PROMPT: Humanity splits itself apart

A. Once humans begin farming in space, the wealthy move onto luxurious space stations while relying on the Earth for resources and labor. Instead of there being a rebellion, the stationers begin seeing themselves as above normal humanity.

1/A FILL: After the Blight struck, there was no choice but to move agriculture production to the orbital farms. Which meant building a place where humans could live.

Some nights, the sky looks nearly blocked out by the ag-farms. They’re curving bends of metal and plastic, each its own little world, containing thousands of people living miles away from the problems of the Earth below.

The ag-farms once answered to Earth command, but after the War they governed themselves. They chose to use their newfound independence to make themselves into the kings of the sky, doling out food with ungracious superiority.

The Dirt People toiled in factories and in mines while the Exalted enjoyed the fruits of their labors. Ever more fantastical scientific advancements were made on the backs of the people, but the wonders they created were not for themselves.

While the lifespans of the Exalted grew ever longer, the lives of the people became short and filled with sickness and discontent.

What parts of the Earth not destroyed by the Blight were damaged as the people were forced to dig deep and drag out the precious ore.

Year by year, the dying cries of the planet made themselves known to the people. From earthquakes and tornadoes, to explosions of hidden gas and mile long fissures that opened with deadly suddenness. Yet the Exalted did not listen to the dying cries of the people.

They floated high above the world in their shiny and clean habitats, served by their robots and genemod slaves. They lay in their healing pods and never felt pain or old age.

And still it was not enough for them. As the people suffered, the Exalted built spaceships and mined stars. They traveled into the Depths and transformed planets and moons to meet their demands.

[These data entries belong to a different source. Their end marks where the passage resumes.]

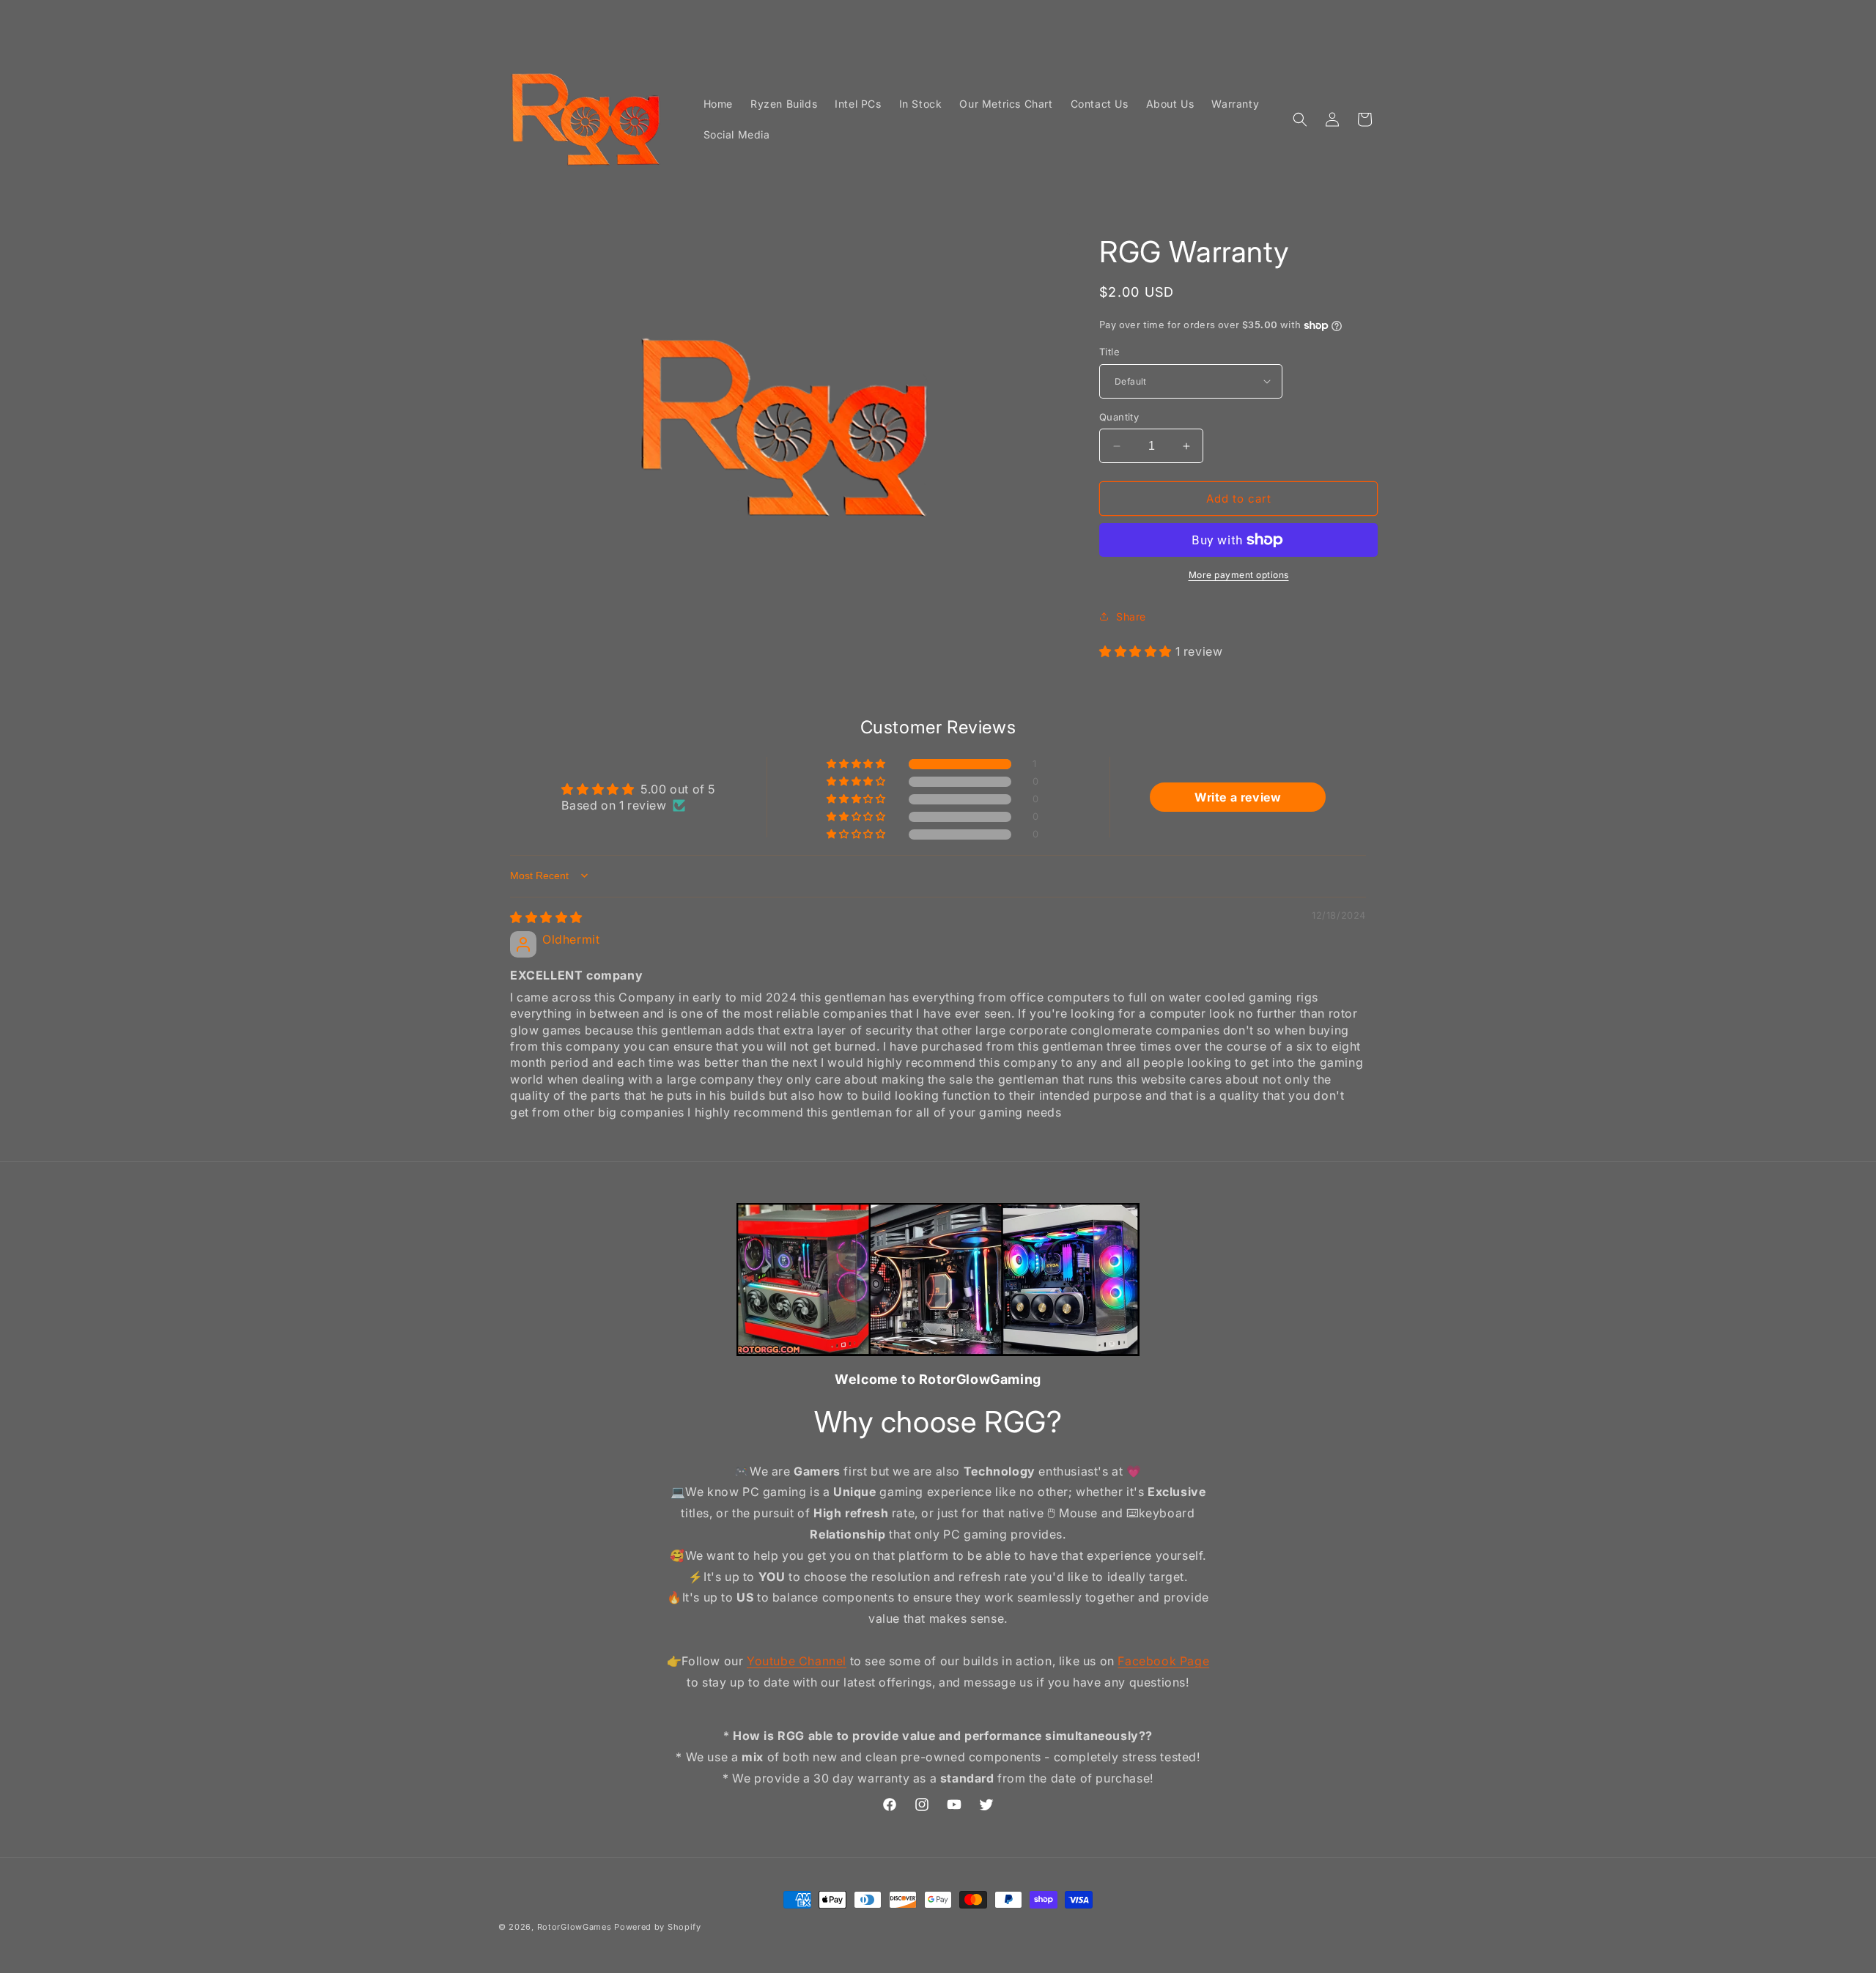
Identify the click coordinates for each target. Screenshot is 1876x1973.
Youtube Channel (796, 1660)
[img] (546, 917)
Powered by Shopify (657, 1927)
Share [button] (1131, 616)
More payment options (1239, 574)
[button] (1300, 119)
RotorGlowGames (574, 1927)
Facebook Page (1163, 1660)
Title (1109, 352)
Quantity (1119, 417)
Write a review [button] (1237, 797)
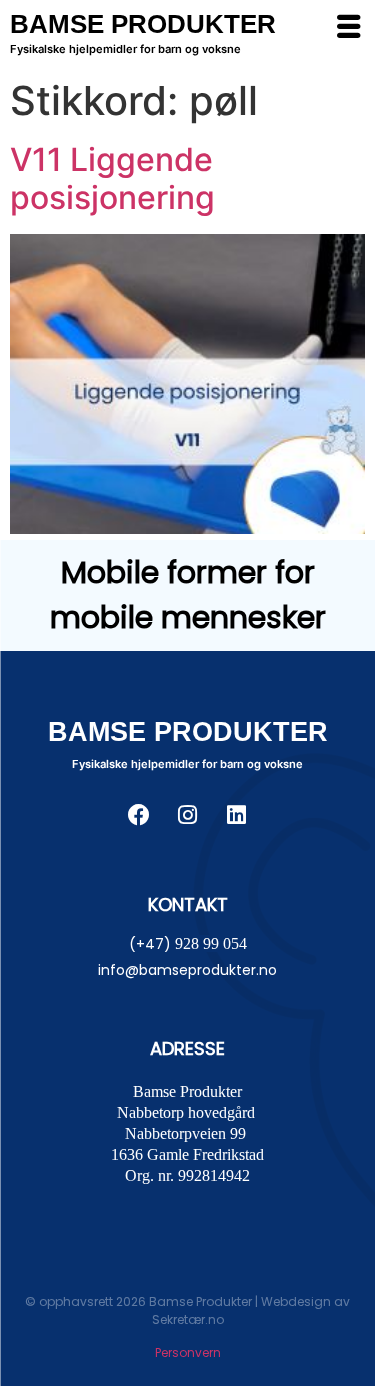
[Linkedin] (237, 815)
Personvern (188, 1352)
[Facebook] (139, 815)
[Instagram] (188, 815)
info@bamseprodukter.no (187, 970)
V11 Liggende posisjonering (112, 178)
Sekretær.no (188, 1319)
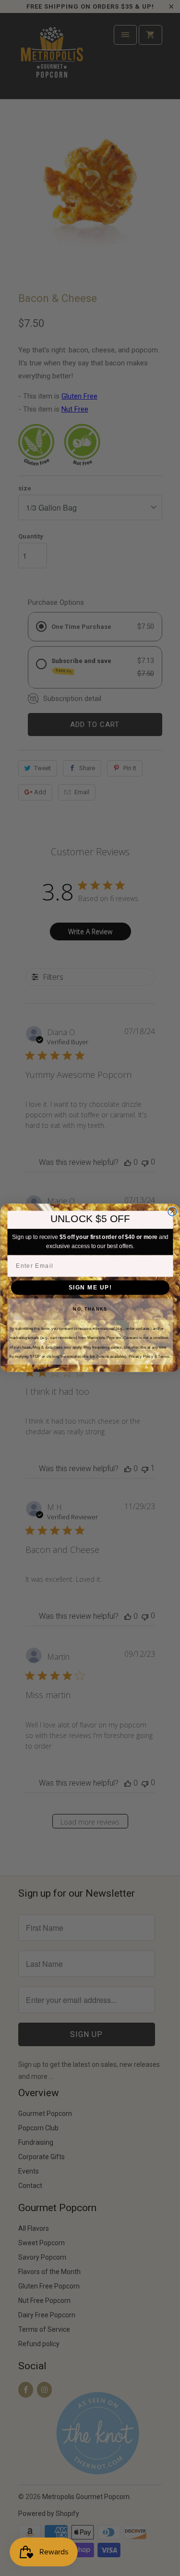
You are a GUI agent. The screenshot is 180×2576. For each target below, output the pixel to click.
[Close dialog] (172, 1211)
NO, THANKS (90, 1309)
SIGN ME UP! (90, 1287)
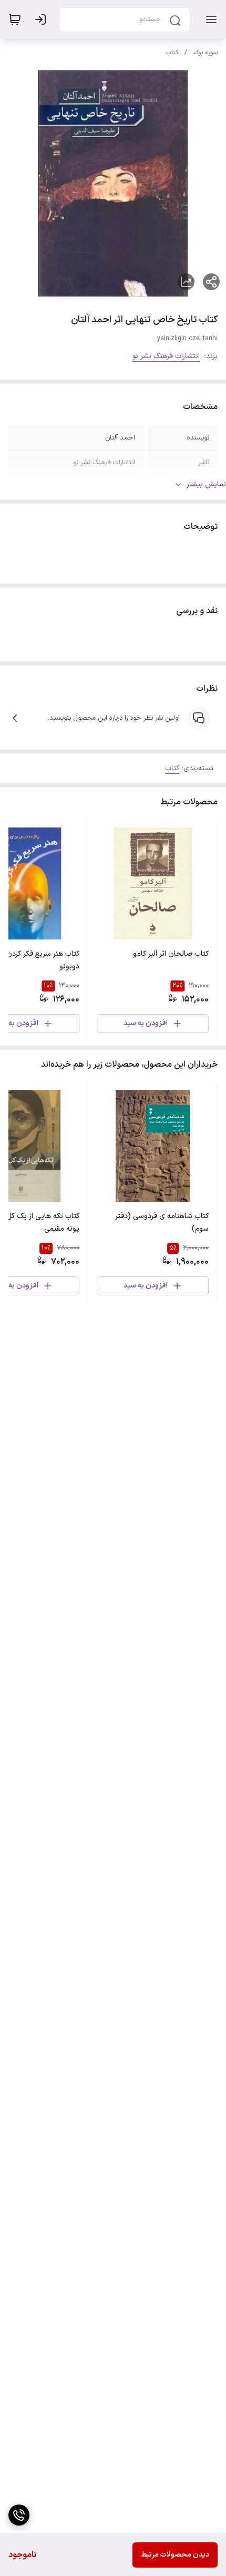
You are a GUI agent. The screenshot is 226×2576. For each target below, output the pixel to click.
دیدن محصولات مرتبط (175, 2554)
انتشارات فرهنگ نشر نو (166, 356)
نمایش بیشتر (206, 484)
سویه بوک (205, 52)
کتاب (172, 52)
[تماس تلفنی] (18, 2515)
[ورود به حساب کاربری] (42, 19)
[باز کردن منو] (209, 19)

The Exalted promised the people a new home as a reward for their hard work. The people would live on a fresh world ripe with life. As long as they were loyal and true, their children would grow in lands of plenty.

But it was a lie.

The people were never to see their new home. Instead, as a reward for all their years of misery and hunger, they were Culled.

Everything that they were and could have been was distilled down to the most basic of components and mixed into something new. Their lives were pasteurized, homogenized, and bottled.

The Exalted had found the means by-which they could live forever. All it required was the death of billions of people at regular intervals.